From 1988 to 1992 Bernards was an assistant professor at Harvard Medical School. He returned to the Netherlands in 1992 and became head of the section of molecular carcinogenesis at the Netherlands Cancer Institute-Antoni van Leeuwenhoekziekenhuis. Bernards was named part-time professor of molecular carcinogenesis at Utrecht University in 1994.

In 2003, he was co-founder of the biotechnology company Agendia, where he works as Chief Scientific Officer.

==Research==
Bernards is known for his work on a personal, DNA-based, approach to cancer treatment. He has proposed more research in "escape routes" which tumors use, which prevent effective use of medication. He has helped in developing a test to predict the likelihood of recurrent metastatic breast cancer in patients, and the need for medical procedures, such as chemotherapy after surgery.

==Honors and distinctions==
Bernards was elected a member of the European Molecular Biology Organization in 1995. Bernards was a winner of the Spinoza Prize in 2005. The awarding organisation, the Netherlands Organisation for Scientific Research, specified his "groundbreaking work in the molecular biology and diagnostics of cancer". In 2005, he was also elected a member of Academia Europaea.
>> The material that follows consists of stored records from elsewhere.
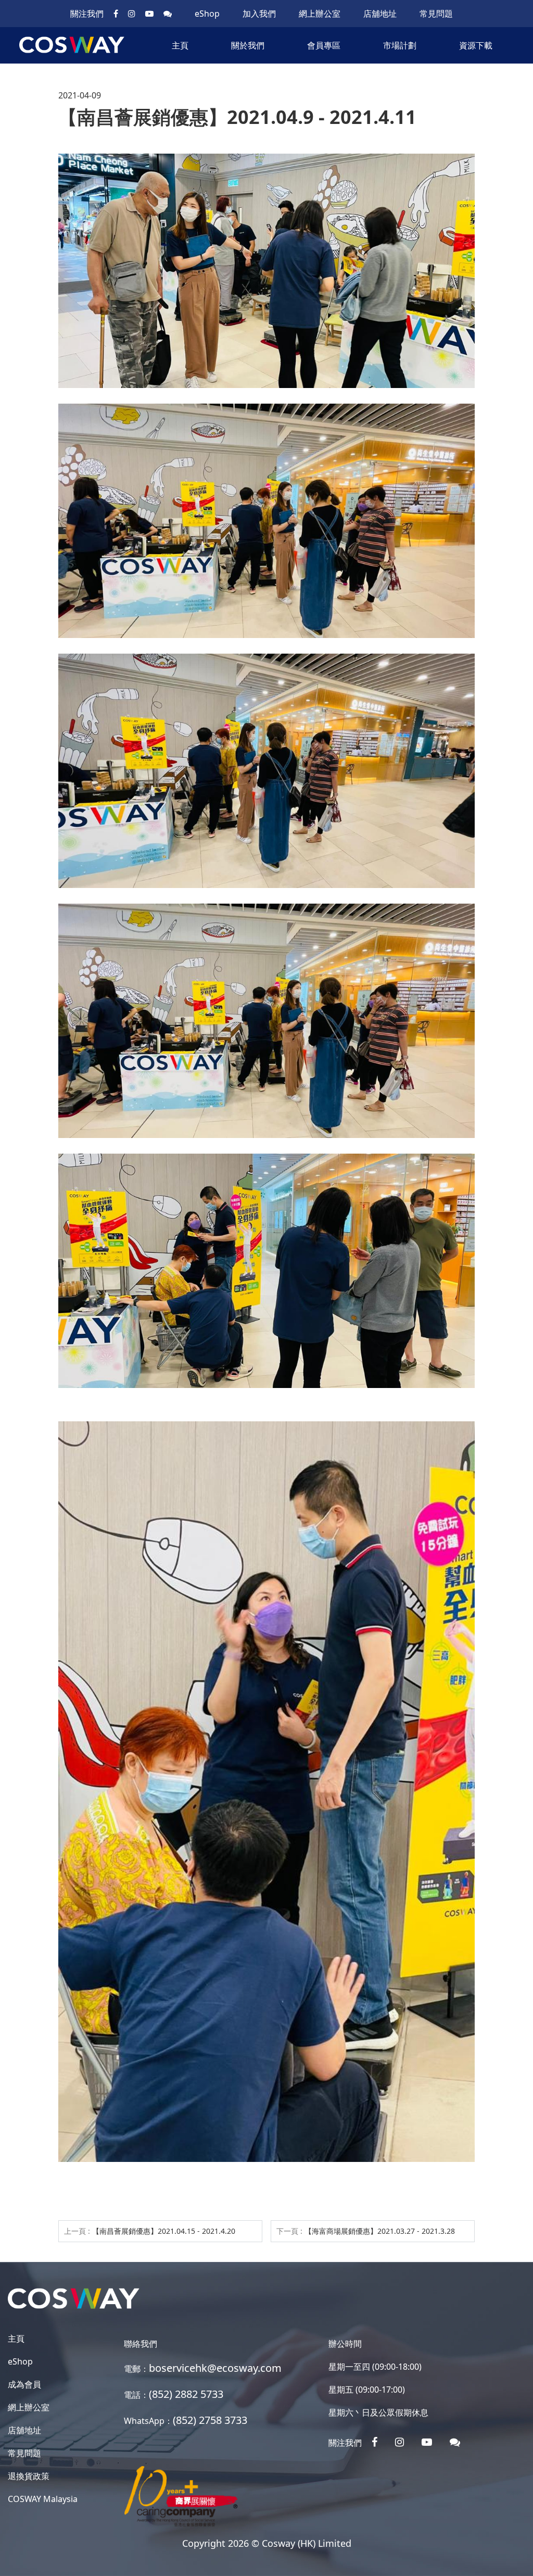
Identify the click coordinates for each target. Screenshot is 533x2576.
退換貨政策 (28, 2476)
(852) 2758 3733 (210, 2420)
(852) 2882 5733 (186, 2394)
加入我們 (259, 13)
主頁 (180, 45)
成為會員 (24, 2384)
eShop (207, 13)
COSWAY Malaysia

Bernards was elected a member of the Royal Netherlands Academy of Arts and Sciences in 2007.

In 2012, Bernards won the Koningin Wilhelmina Onderzoeksprijs by the Dutch Cancer Society, earning a 2 million euro subsidy. In 2013, he was named as recipient of the Royal Netherlands Academy of Arts and Sciences Academy Professor Prize, together with Wil Roebroeks. Bernards was elected a Fellow of the American Association for Cancer Research Academy in 2018. In 2019, he became an international honorary member of the American Academy of Arts and Sciences. In 2020 he was elected an international member of the National Academy of Sciences of the United States and became a foreign member of the Royal Society in 2024.